§ SELECTION
2018-09-28 @ 10:36 p.m.


i started writing a thing yesterday but i kind of lost steam on it and realized i wasn't really saying much so i just let it go.

now, i can't even remember what most of it was about, so shows how important it was, i guess.

one of the things that i do remember was that i was saying that i went back through my entries looking for something, and i almost regretted it, but i'm going to look at it positively. the first thing i discovered was that the road to boy was paved with red flags. so much drama, so many bad choices made. i can't believe that i thought some of the things he said and did were cute or reasonable! omg. from the first date i should have realized it, but i was just immature and inexperienced. protip: when a guy tells you on the first date about how his ex called the cops on him and her brother or whoever tried to physically fight him in the front yard because they caught him attempting to kidnap his son because he was mad he didn't get custody - RUN! that shit's not charming, tinea, you fucking asshole.

so yeah, that was horrible. please don't read back there, it's so cringey. and the second thing was that I was super cringey! omg, i was so abrasive and angry and straight up mean! my life was absolutely miserable back then, almost 10 years ago now. i can't believe anyone liked me.

that part of the entry was lingering with me today as i went on a road trip with boss's nephew to pick something up. he's good company, easy to talk to, and very smart, so we always get into some good talks. we were talking about boss and his nature and things that would help the business, because he works so much for relatively little gain, but it never gets better because of this self-propagating cycle. business is bad. boss is overworked and short on money. he won't change anything that he does to improve the business, and he won't spend any money on improving the business. so business stays bad. nothing changes.

so boss's nephew (i kind of spend a lot of time with this person so he's getting initials: DR) was telling me that boss and his daughter were fighting the other night, and he said something along the lines of, "i'm exhausted, i'm killing myself to provide for you, what do you think i'm doing all day?" and she's like, "what ARE you doing all day? you spend all this time working and don't even have anything to show for it." like ... dude.

now obviously i'm partial to boss because he's a great guy, and obviously his daughter is right. but i just found it so incredibly offensive and rude and awful to say to someone who has always, and continues to, give you absolutely everything you want. like she comes by and acts all sweet once a week so he'll give her his credit card so she can buy gas. all of his kids went to the best schools, had the best things. all of them drive top of the line cars that he pays for and insures. their college is paid for, they have never had to work in their lives, and they live at home for free and have their grandparents cook for them. they have a cleaning lady, they have never even had to clean their rooms.

so i don't know man, i just feel like when that is your situation, it's pretty fucked up to say something like that to the person who has provided you that lifestyle. like, i get it. i truly get the anger toward the absent parent. i really really do. but even when i was very young, i understood that that parent was working really fucking hard to make sure that we had food and clothes and a home. i get wanting to say something to make them hurt as much as you hurt that they aren't more present in your life. but why cut them? why insult them?

§ DATA LINES
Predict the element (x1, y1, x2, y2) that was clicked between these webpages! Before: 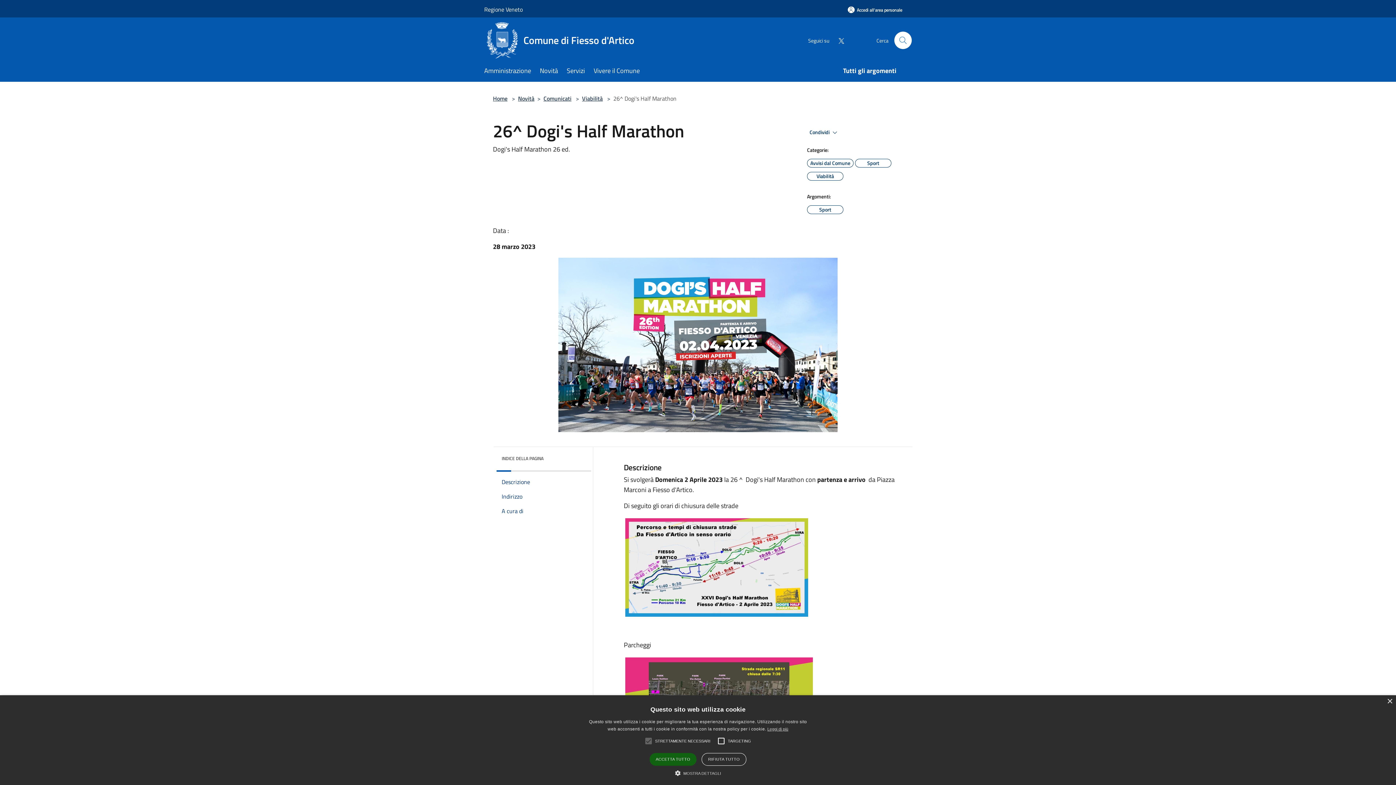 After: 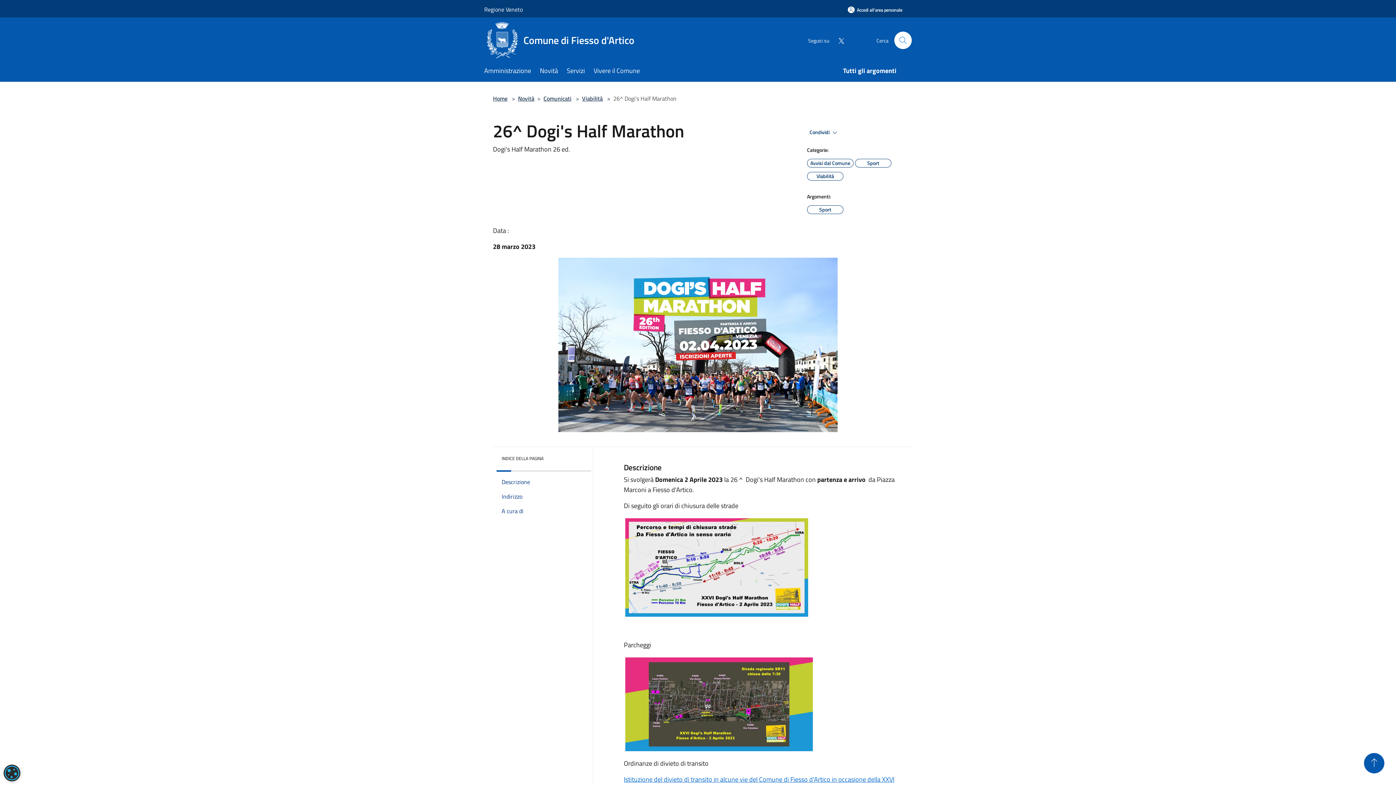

§ EXERCISE TASK 1
Translate this sentence from the journal entry into Spanish: "he's good company, easy to talk to, and very smart, so we always get into some good talks."
§ EXERCISE TASK 2
Answer these questions from the journal entry:
(a) About how long ago does the writer say life was absolutely miserable?
(b) What does boss's daughter get from him when she comes by once a week?
(c) What initials does the writer give boss's nephew?
§ EXERCISE TASK 3
Carry the journal entry forward from its last line, in the same voice.

§ RESPONSE 1
Es buena compañía, es fácil hablar con él y es muy inteligente, así que siempre tenemos buenas conversaciones.

§ RESPONSE 2
(a) Almost 10 years ago.
(b) His credit card, so she can buy gas.
(c) DR.

§ RESPONSE 3
maybe that's just how they talk to each other in their house, i don't really know. i'm only hearing a secondhand account of it, so only the people there know the whole story. but i've met his daughter many many times, i've been there for tantrums when she wanted really expensive shit that boss couldn't afford right then, i'm familiar with how she can be kind of a bitch, so this just doesn't surprise me if it's true. as horrible as my mother was, just ... in every way, even now i can't imagine saying something like that to her, to either of my parents. i'm not one to hit below the belt, to target insecurities.

and then i realize, you know, one of the worst things about boy was that he would go for the low blow. he was not a person interested in resolution, he was interested in hurting you and tearing you down. it almost seemed to please him when you would walk away from a conversation feeling bad about yourself.

even when i was being a total abrasive, misanthropic bitch, i never went there.

so anyway, i was surprised that boss never told me about this, but it must have really upset him. early in the week i remember him saying that he was jealous of my life - that i have no obligations to anyone or anything except myself, no debt, and how amazing that must feel. i kind of laughed it off because he often says things like that. but it made me kind of sad to remember it today, knowing this poor guy is out here trying to do what he thinks is right - what his culture thinks is right - and then being told he's a failure by the one person whose love and approval he's been trying to buy this whole time.

so back to the trip for a second, DR and i stopped to eat on the way back and i was directing us to a ramen restaurant, but when we arrived it looked like some kind of weird country supermarket. i'm like wtf? so we go in and it's actually a huge amazing amish market that randomly has a ramen/poke shop inside. oh my goodness it was great (the ramen was mediocre, i mean the market was great). they had everything you can imagine - produce, baked goods, butcher, candy shop, bbq, everything! it was really wonderful. it was also a beautiful drive once we got off of the PA tpk. i plan to go back out there once the leaves start to change.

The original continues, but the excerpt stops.